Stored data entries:
++++++++++

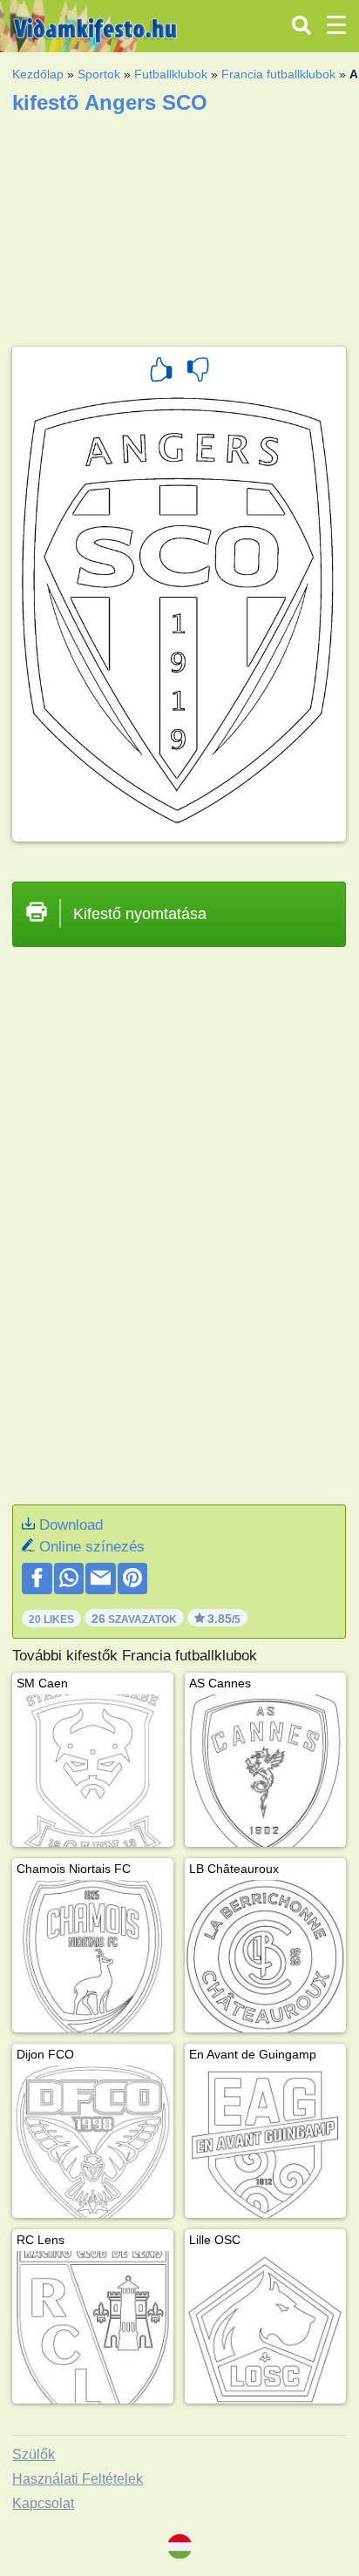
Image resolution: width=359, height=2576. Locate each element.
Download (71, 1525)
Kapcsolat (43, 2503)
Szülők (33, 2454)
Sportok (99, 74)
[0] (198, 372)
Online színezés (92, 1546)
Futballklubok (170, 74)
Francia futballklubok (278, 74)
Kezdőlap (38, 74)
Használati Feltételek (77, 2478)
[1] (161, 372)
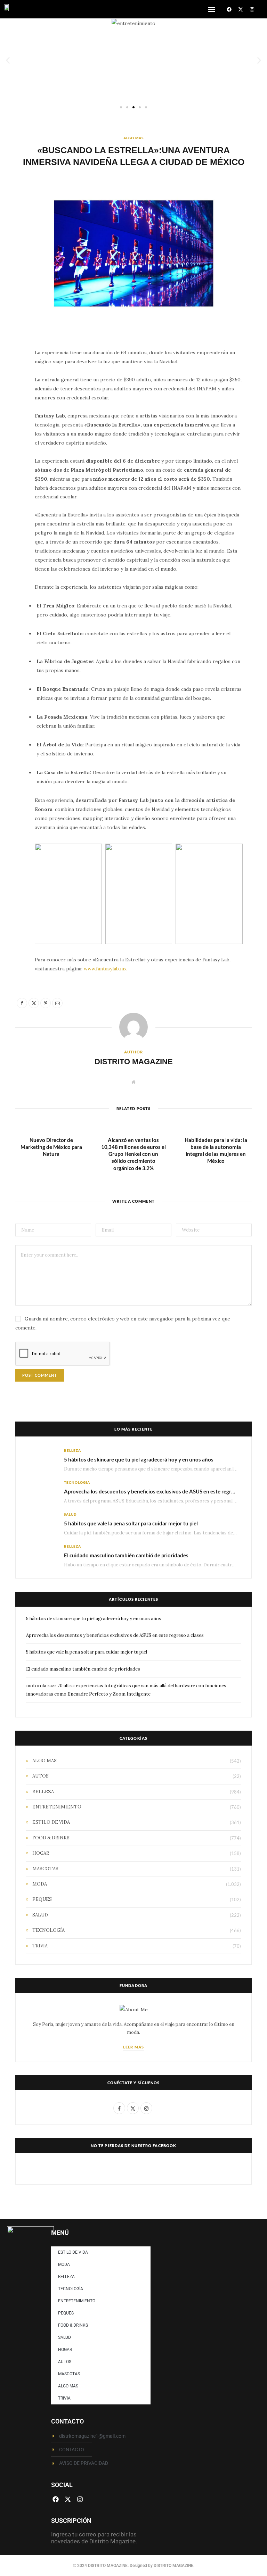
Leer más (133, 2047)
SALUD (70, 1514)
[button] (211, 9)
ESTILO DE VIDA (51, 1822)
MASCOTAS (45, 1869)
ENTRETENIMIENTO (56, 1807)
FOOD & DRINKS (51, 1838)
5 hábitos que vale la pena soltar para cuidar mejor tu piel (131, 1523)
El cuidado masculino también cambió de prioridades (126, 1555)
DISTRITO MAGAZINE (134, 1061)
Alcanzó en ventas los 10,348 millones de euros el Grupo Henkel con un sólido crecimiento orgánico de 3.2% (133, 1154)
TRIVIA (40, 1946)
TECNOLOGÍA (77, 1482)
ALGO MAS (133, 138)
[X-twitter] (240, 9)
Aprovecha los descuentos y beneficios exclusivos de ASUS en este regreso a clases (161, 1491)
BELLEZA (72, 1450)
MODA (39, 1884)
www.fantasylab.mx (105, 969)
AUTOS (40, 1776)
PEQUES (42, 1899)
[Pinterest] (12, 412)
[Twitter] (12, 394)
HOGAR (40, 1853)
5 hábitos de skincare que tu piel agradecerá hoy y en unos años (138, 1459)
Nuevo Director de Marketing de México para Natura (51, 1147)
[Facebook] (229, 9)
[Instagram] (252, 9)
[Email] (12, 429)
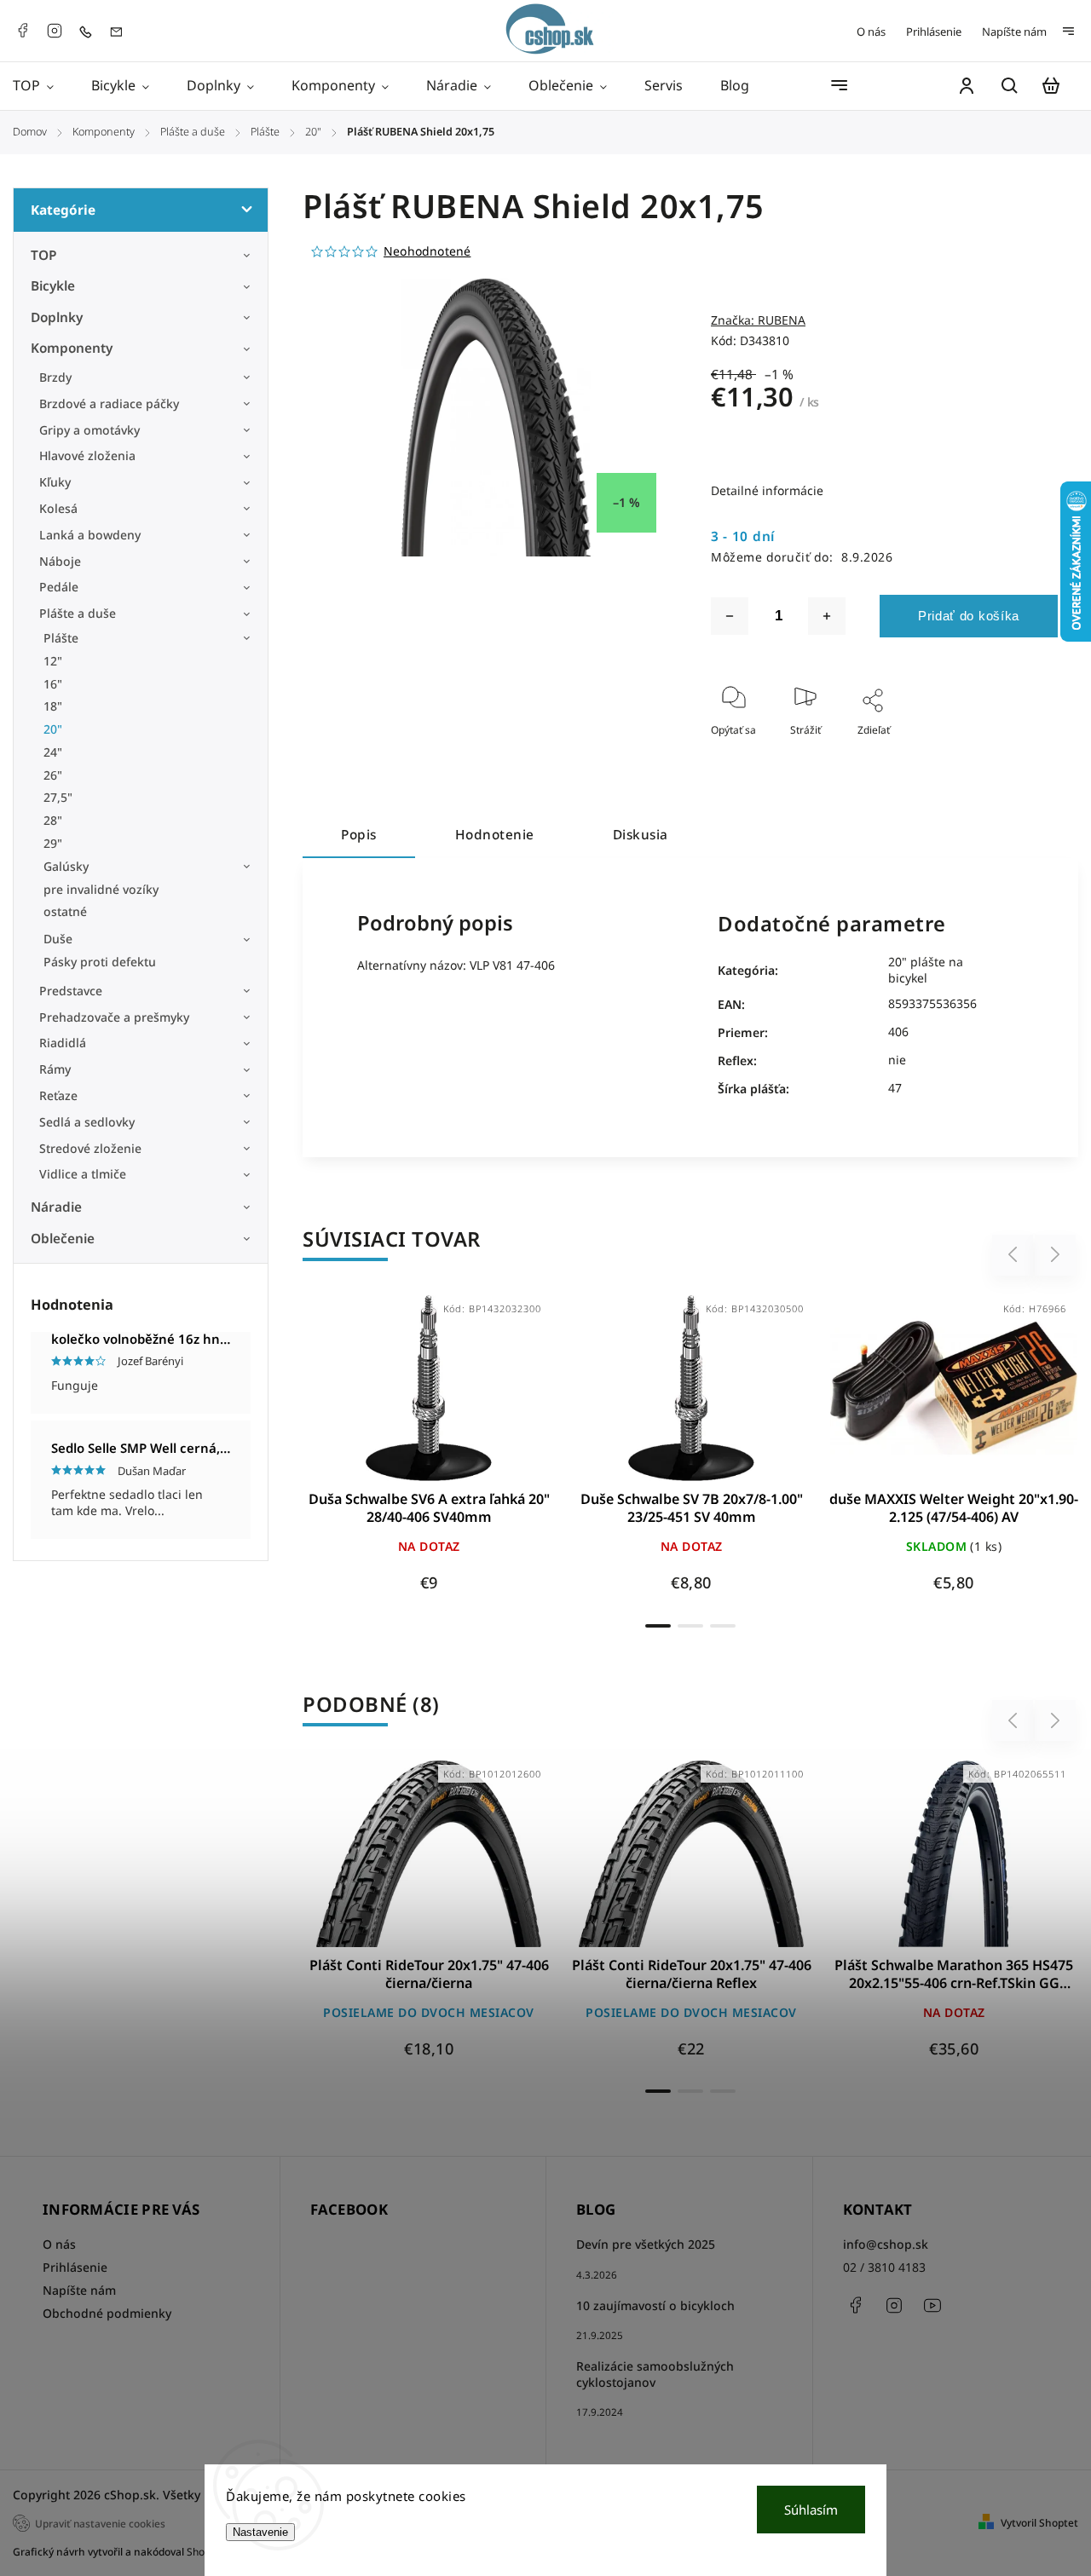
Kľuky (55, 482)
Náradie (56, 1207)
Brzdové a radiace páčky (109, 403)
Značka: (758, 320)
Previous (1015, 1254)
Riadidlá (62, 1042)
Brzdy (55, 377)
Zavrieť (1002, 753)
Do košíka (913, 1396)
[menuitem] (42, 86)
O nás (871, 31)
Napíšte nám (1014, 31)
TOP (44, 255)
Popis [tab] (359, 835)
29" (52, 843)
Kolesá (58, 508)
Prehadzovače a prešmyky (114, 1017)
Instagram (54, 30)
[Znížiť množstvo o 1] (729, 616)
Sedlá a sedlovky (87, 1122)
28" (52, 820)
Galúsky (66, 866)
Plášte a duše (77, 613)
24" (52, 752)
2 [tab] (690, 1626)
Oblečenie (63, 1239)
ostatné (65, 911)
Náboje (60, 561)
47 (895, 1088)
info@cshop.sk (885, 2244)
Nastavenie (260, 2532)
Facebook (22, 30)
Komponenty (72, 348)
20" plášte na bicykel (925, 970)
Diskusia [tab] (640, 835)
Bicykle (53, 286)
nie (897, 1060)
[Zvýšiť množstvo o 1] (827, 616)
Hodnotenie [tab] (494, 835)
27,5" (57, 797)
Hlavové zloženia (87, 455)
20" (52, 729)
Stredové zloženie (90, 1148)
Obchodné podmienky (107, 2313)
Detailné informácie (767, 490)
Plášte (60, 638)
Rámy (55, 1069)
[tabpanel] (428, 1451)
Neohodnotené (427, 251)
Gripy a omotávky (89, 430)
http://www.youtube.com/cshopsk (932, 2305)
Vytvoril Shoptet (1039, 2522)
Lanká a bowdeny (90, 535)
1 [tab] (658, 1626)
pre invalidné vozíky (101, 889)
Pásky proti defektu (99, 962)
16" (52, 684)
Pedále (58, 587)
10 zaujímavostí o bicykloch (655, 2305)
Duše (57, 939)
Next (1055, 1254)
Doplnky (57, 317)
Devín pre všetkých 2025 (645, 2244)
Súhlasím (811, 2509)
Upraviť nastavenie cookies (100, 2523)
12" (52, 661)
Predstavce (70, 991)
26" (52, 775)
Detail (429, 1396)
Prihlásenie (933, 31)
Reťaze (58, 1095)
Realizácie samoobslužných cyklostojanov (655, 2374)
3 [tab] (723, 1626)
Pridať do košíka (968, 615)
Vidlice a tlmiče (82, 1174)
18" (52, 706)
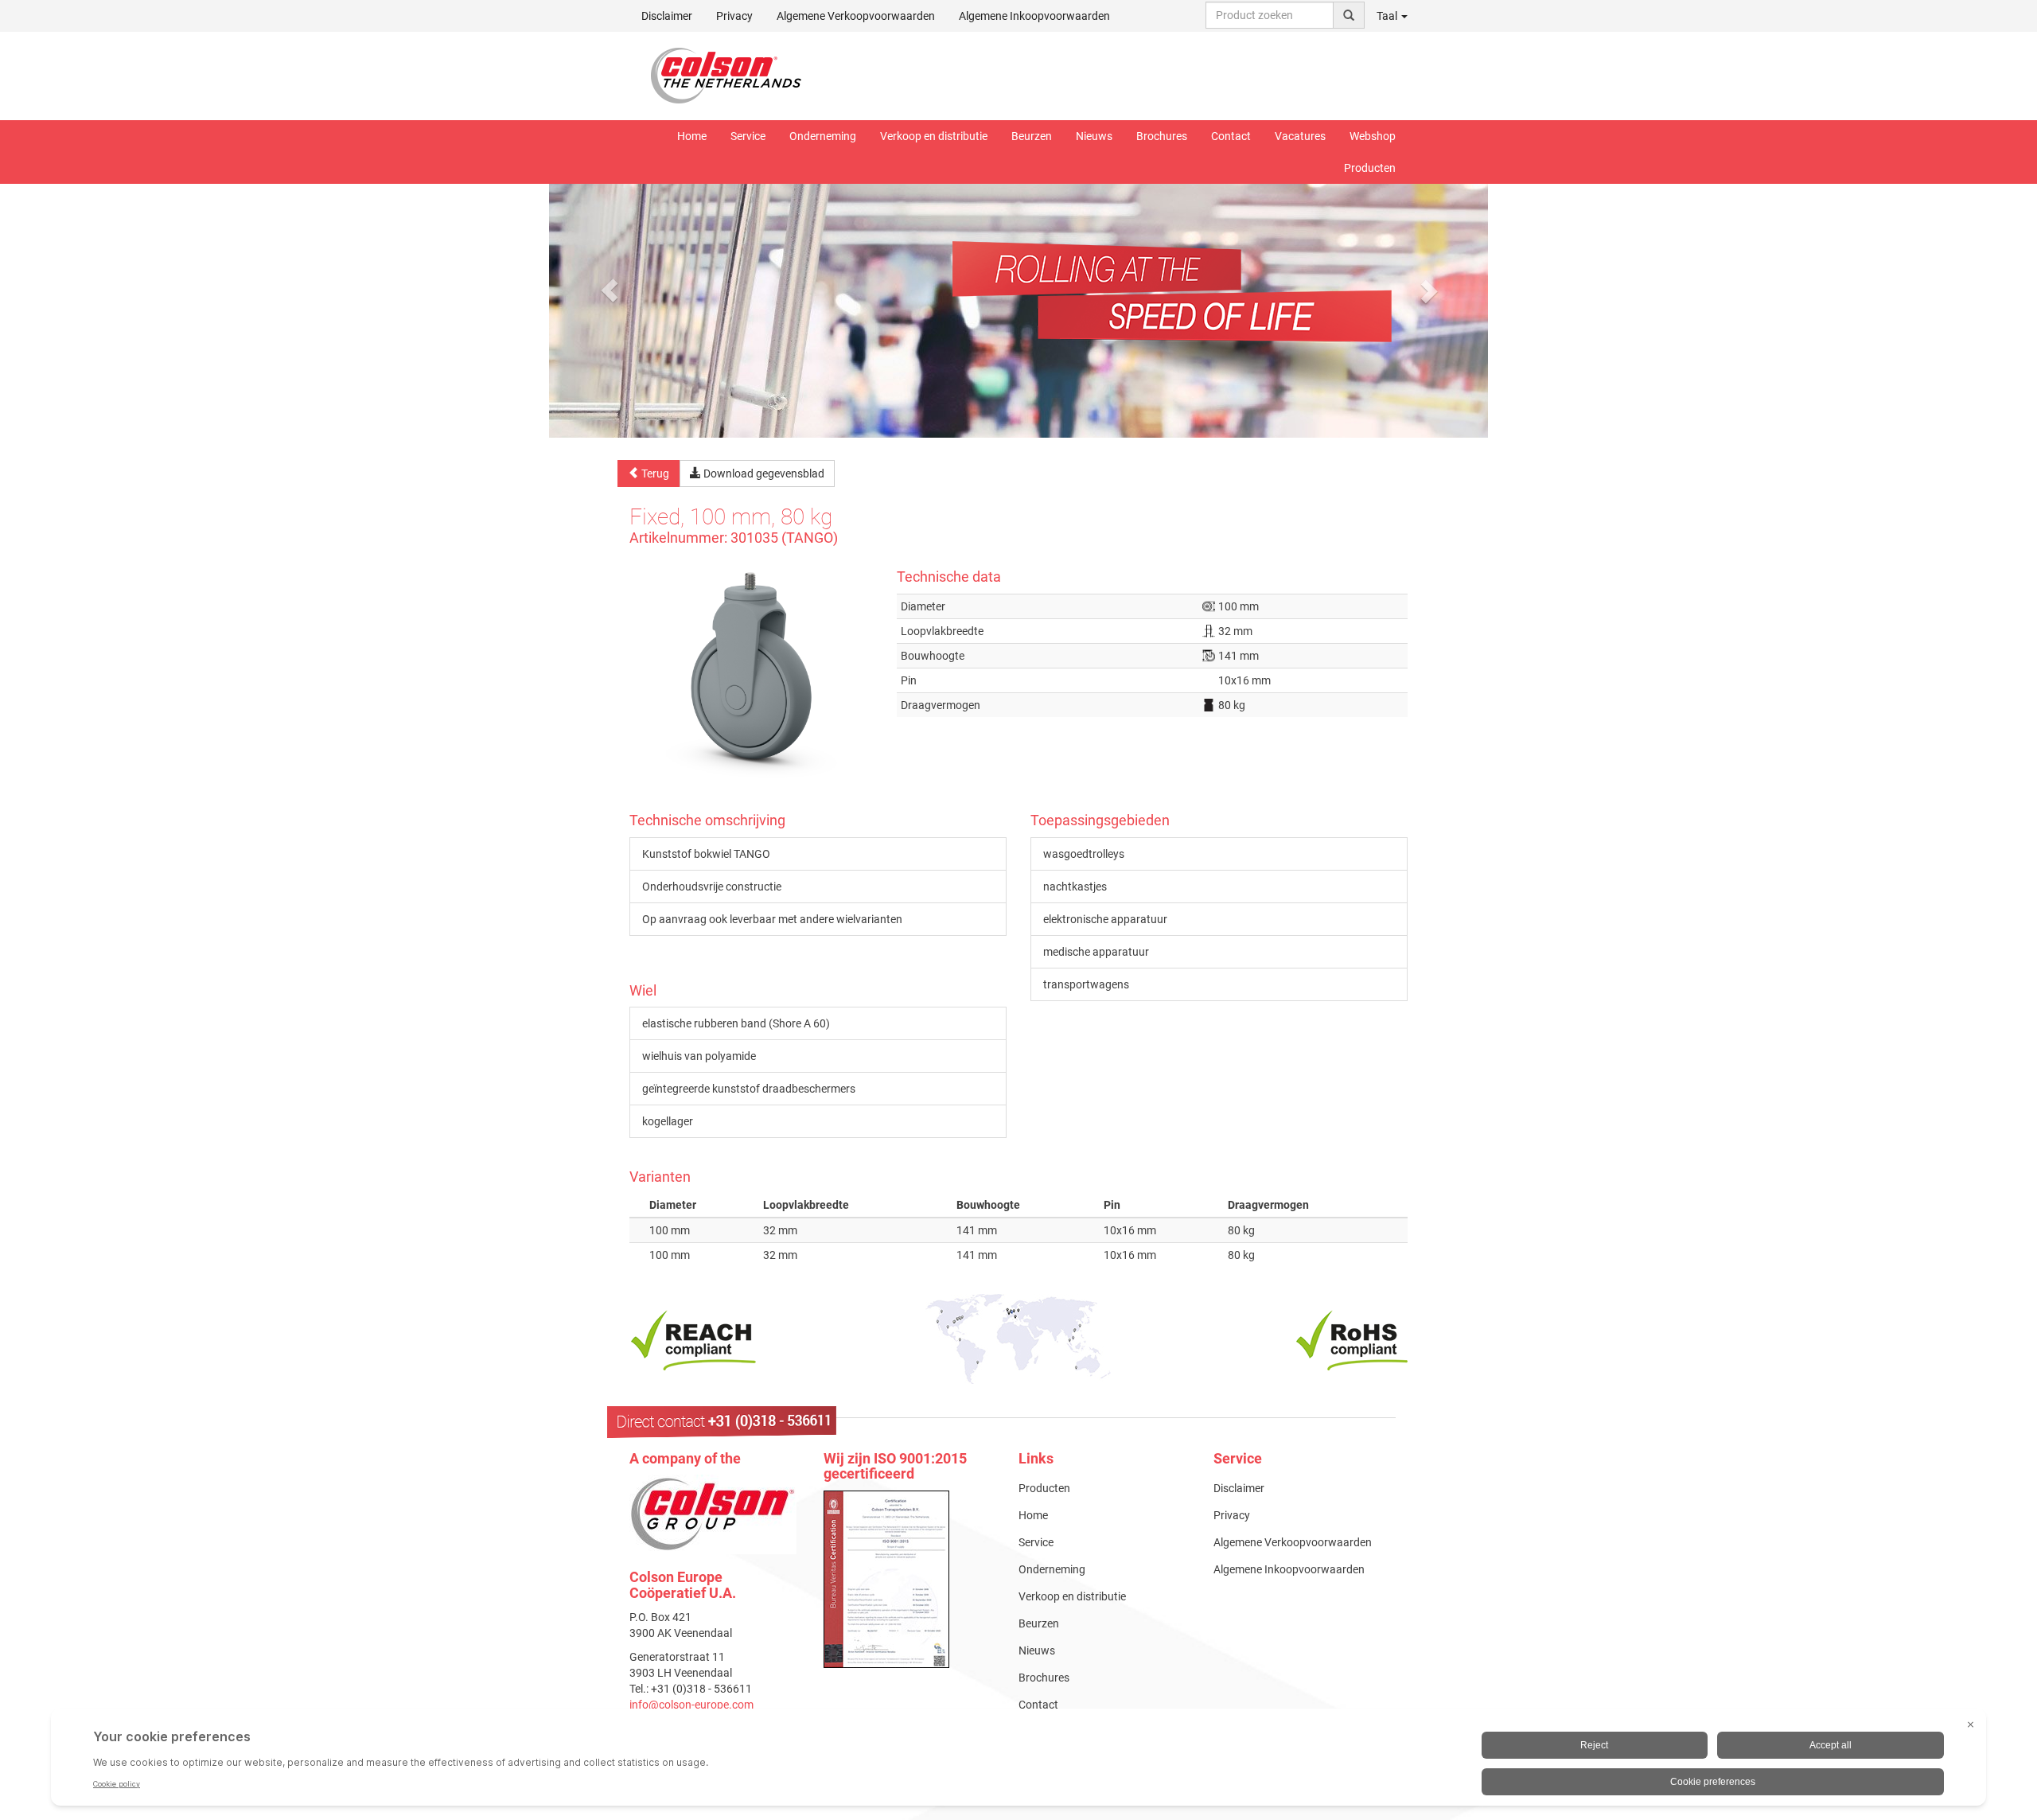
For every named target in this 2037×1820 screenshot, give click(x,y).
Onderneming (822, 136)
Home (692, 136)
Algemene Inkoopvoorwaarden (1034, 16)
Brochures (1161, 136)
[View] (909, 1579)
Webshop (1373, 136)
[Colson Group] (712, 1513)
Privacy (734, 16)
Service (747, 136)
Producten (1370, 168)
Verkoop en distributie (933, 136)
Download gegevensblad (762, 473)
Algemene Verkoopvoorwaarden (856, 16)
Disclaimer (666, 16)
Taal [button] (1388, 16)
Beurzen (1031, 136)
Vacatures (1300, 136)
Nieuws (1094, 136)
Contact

++++++++++

ABOUT THIS EXERCISE> Report the number of lines in the entries above that include the word "Algemene" and add nothing to it.

SOLUTION FOR THIS TASK> 2